What is the role of community in propelling your work forward and into the world? The role of technology?

I’d say the scientific community is in large part responsible for propelling my work forward in a direction that I am really inspired by right now. I regularly scan the media and receive weekly updates and bulletins for the most incredible advances in science and technology. I have been incorporating some of these modern technologies as well as some world altering vintage technologies into this current series of objects. Today’s communication and internet resources also makes information infinitely more accessible and that has been critical in creating my most recent work. The internet makes it possible to find and produce the most impossible things. It’s hard to imagine trying to find a piece of the moon or a gold plated hohlraum for a nuclear fusion target in the yellow pages.


What are those things that you have found most challenging, either on a personal or professional level? How do you gage success throughout your endeavors?

The greatest challenge for me is getting the artwork which has been produced in front of the people who would appreciate it or be able to gain something from it by seeing it in person. There is more art out there than international venues which can appropriately allow the public to view it. I have always created art for no other reason than for my own self-satisfaction, but once it’s finished, it’s meant to be shared.

In terms of measuring success from my own artistic standpoint, there is really only one important criteria - I need to be able to surprise myself.
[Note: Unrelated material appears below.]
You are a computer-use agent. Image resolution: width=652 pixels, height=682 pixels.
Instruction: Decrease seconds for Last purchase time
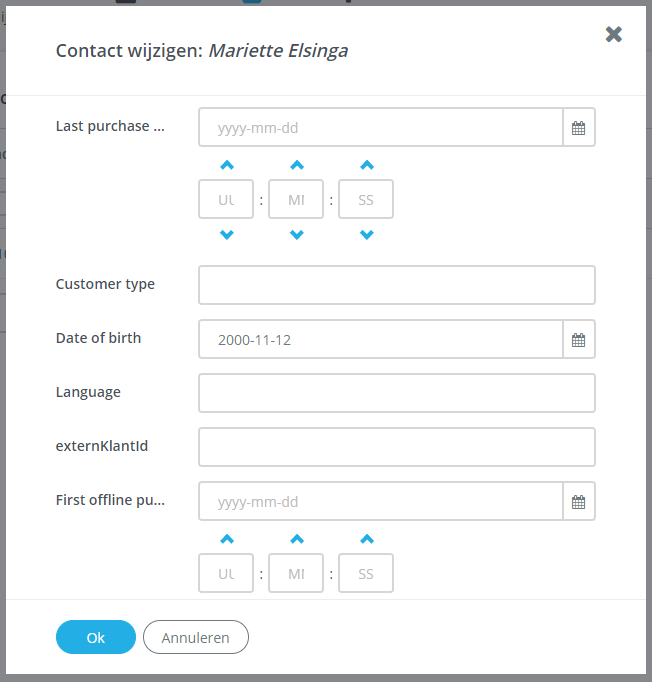[366, 235]
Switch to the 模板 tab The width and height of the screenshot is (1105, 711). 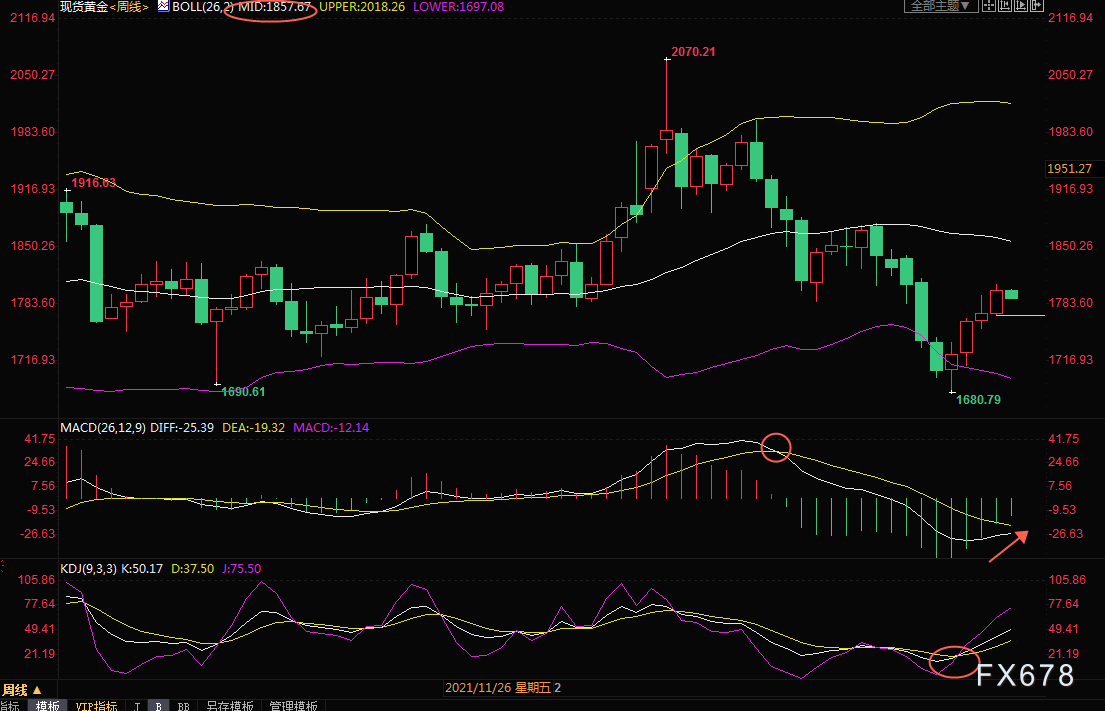point(48,706)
If I can surpass the highest level I thought I could ever achieve and can look at a finished piece of art which I was responsible for creating and say to myself; I can’t believe I made that, then I’ve succeeded personally.

Your work addresses historical perspectives by the depth of understanding that you acquire in the production of your work, but also addresses fantastical ways of recognizing beauty, those things that are obviously beautiful, as well as those things that require careful attention – how would you describe the qualities that you aim to express in your current projects and work(s).

That’s an interesting observation. It’s true that I spend a great deal of time researching historical references before I start a new piece and beauty is a characteristic that I love to see in art. My latest work is engaging more enigmatic subjects with backgrounds that could be considered mythology or legend, but are undoubtedly based on some level of truth. The hard part is separating the facts from the fantasy since some of the historical information is literally thousands of years old and has gone through a lengthy chain in the telephone game. The goal is to create art with a scientific basis that also involves philosophy and symbolism meant to have literal, factual meanings as well as meanings which are open to interpretation. Through research, I attempt to understand the background and the facts of a subject as best that I possibly can. Once I have reached a point of understanding that I am satisfied with, I will go ahead and create the aesthetic and physical form for that object.

What is your current perspective on global affairs, the concept of a global community and the future sense of ourselves?

One of the advantages of living outside of the States is that I can actually get real news on world affairs here. The flip side to that is that the truth of world affairs can be pretty depressing sometimes. Humanity has reached a critical crossroads financially, politically, environmentally, ethically and so much more… all converging at the same time worldwide. You can’t help but to wonder if human beings have the strength, maturity and discipline to stop their own potential self-destruction and I do address that social thread in the artwork being produced now. I also can’t help but to consider what kind of challenges my daughter might have to face when she grows up. I suspect they may be much more severe than the generation that I grew up in.